◆ Action item:
Line count for "agent": say how many lines of the data contain it, with no other text.

[[ Provided entries open ]]

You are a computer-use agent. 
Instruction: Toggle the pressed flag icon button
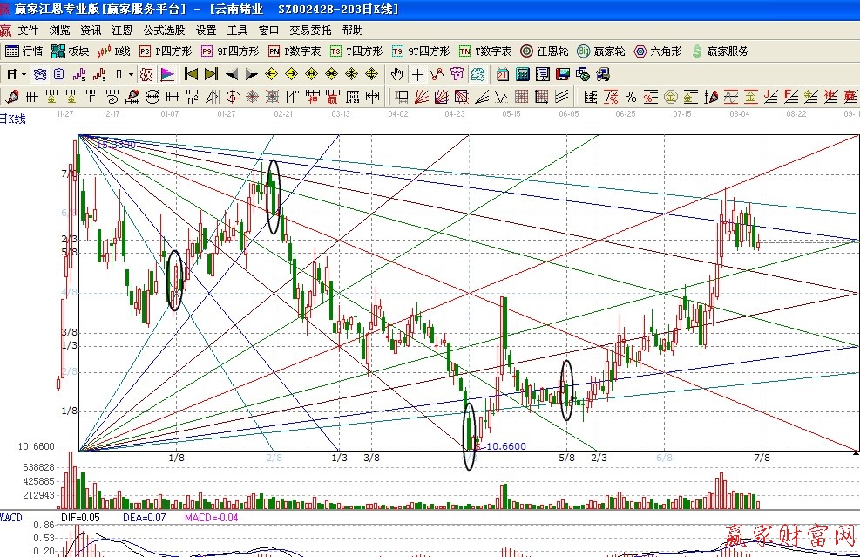tap(167, 74)
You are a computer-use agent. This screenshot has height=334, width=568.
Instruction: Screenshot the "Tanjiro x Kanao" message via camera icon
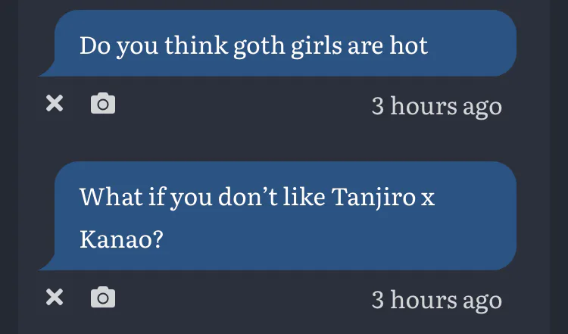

[[ Provided entries closed ]]

◆ Answer to this exercise:
2